THE HISTORY OF TOBACCO REGULATION
Surgeon General
The 1961, multiple national organizations urged then president John F. Kennedy to address smoking concerns. The Royal College of Physicians in London conducted a study on the health impacts of smoking. The critical study circulated in the US, prompting the president’s response. In 1964, after studying thousands of scientific articles, the Surgeon General released a report detailing the health impacts of cigarettes. Heart and lung diseases, as well as various cancers were chief among the concerns listed. By 1965, all cigarette packaging required a health risk warning label.
Despite the evidence, tobacco products remain the leading cause of preventable death in the US. Nicotine addiction is a major issue. Once hooked, smokers expose themselves to drastically increased risk of debilitating health issues, and early death. The Centers for Disease Control and Prevention (CDC) states that cigarettes cause about 1 in every 5 deaths in the US annually.

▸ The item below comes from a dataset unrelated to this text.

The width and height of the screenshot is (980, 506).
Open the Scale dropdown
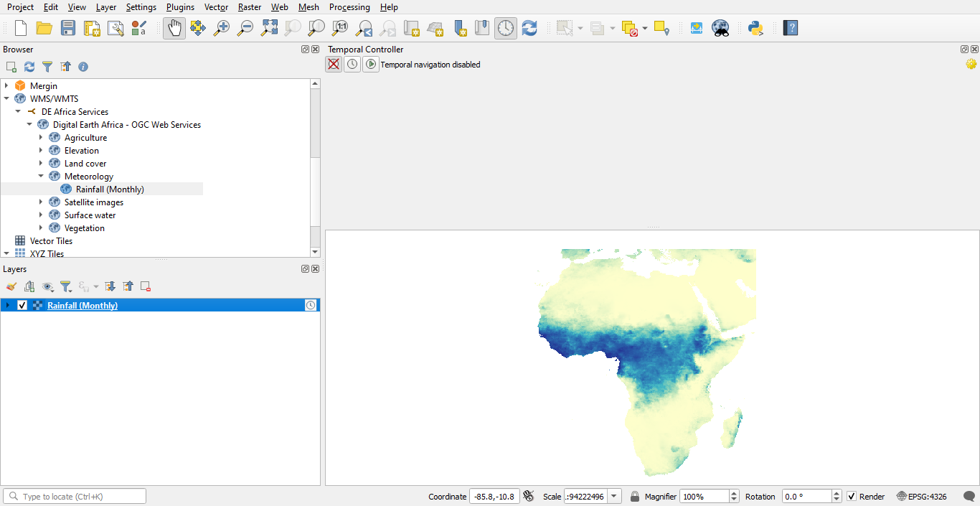pyautogui.click(x=613, y=496)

Their figure includes numbers from secondhand smoke-related deaths.
Food and Drug Administration
In 2009, the Family Smoking Prevention and Tobacco Control Act gave the US Food and Drug Administration (FDA) authority over key aspects of the tobacco industry. FDA regulations include provisions and prohibitions on the manufacture, sale, and marketing of cigarettes and other tobacco products. One goal of the act was to keep cigarettes out of the hands of youth. Authorities sought to keep kids from exposing themselves to the list of life-threatening issues that come with smoking.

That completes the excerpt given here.